Davon erzählt auch der Wortstreifen: Comercio – Handel, Dinero - Geld (beide span.), Kondome, Dockschwalbe, Terapia – Therapie (span.), Familie, Alter, Hombre – Mann (span.).

Sylvia kennt sich hier aus. Sie blickt auf 30 Jahre Arbeitserfahrung auf dem Hamburger Straßenstrich zurück, die meiste Zeit davon stand sie auf dem Fischmarkt. Sie hat immer selbständig gearbeitet. Vom Anschaffen hat sie ihren Sohn und den drogenabhängigen Ehemann ernährt. Sie erzählt:

Vor ungefähr 15 Jahren standen circa 70 Frauen am Fischmarkt, und heute, wenn da ganz viele stehen, sind es fünf Frauen. Die Gegend hat sich verändert, da sind jetzt lauter Schickimickiläden und ganz viele Veranstaltungen. Die Leute laufen da durch und sagen dann, guck mal da, da ist eine Nutte. Und da mögen dann keine mehr stehen, denn das nervt irgendwann, wenn du ewig sagst, pass auf, ich bin eine Hure, ich nehme Geld dafür.
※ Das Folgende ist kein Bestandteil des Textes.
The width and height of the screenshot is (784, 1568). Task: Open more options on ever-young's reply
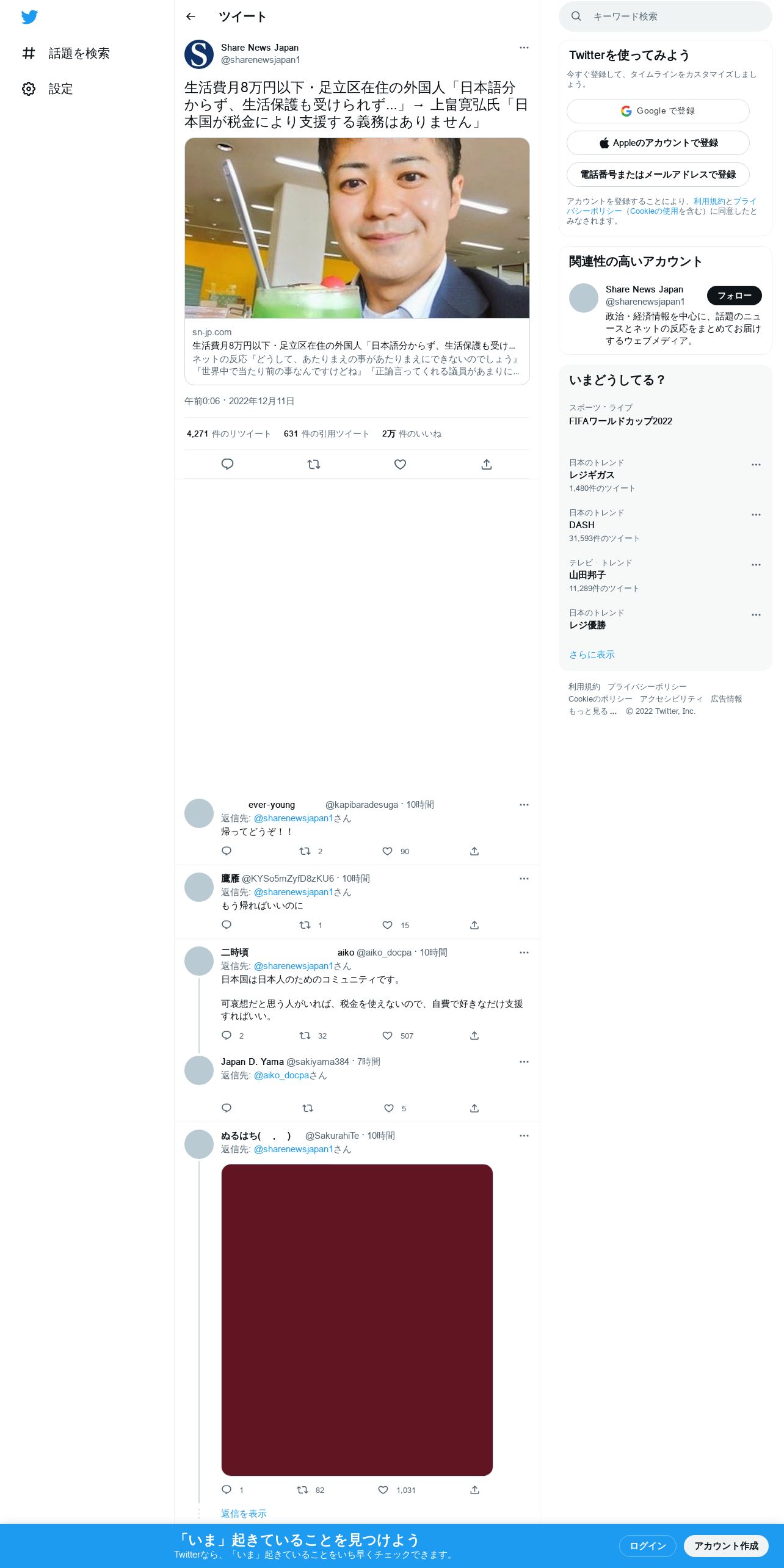tap(524, 805)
Die Frauen sind weg. Ich habe auch schon allein hier gestanden eine ganze Nacht. Der Unterschied zu St. Pauli ist, auf der Davidstraße musst du kobern, also du musst ansprechen, am Fischmarkt wirst du angesprochen. Wenn du in der Davidstraße arbeitest, hast du ein Haus, da musst du Miete bezahlen, da hast du meistens einen netten Herren neben dir, sprich Zuhälter, und du musst bis sechs Uhr morgens arbeiten. Wenn ich um eins keine Lust mehr habe, gehe ich nach Hause oder wie ich will. Das ist für mich sehr wichtig. Ich bin mein eigener Chef, sage ich immer.

Im Sommer macht es sogar Spaß, weil man schön stehen kann, weil man leicht bekleidet ist und dann auch mehr verdient. Aber im Winter ist es grausam. Es ist zugig, es weht immer ein Wind, es ist unten nasskalt, wenn es regnet. Man kann sich nirgends unterstellen. Manchmal kann man nicht mal in eine Kneipe gehen, weil die dann irgendwelche geschlossenen Gesellschaften haben. Und dann steht man da fünf, sechs Stunden, um etwas zu verdienen. Dann ist das sehr unangenehm und hart, kalte Füße, kalte Beine, frieren, freuen auf zu Hause und Badewanne.(4)

© Elisabeth von Dücker, 2011

(1) Schätzung der Hamburger Beratungsstellen für Prostituierte.

(2) Weiterführende Information dazu sowie zu Arbeits- und Lebensbedingungen in der Sexindustrie in: Elisabeth von Dücker, Museum der Arbeit (Hrsg.): "SEXARBEIT. Prostitution – Lebenswelten und Mythen". Bremen 2005.

(3) LKA Hamburg.

(4) Das Interview mit Sylvia führte Elisabeth von Dücker im Dezember 2004; der vollständige Text in: Elisabeth von Dücker, Beate Leopold, Christiane Howe, Museum der Arbeit (Hg.): "Sexarbeit – eine Welt für sich". Berlin 2008, S. 176-183.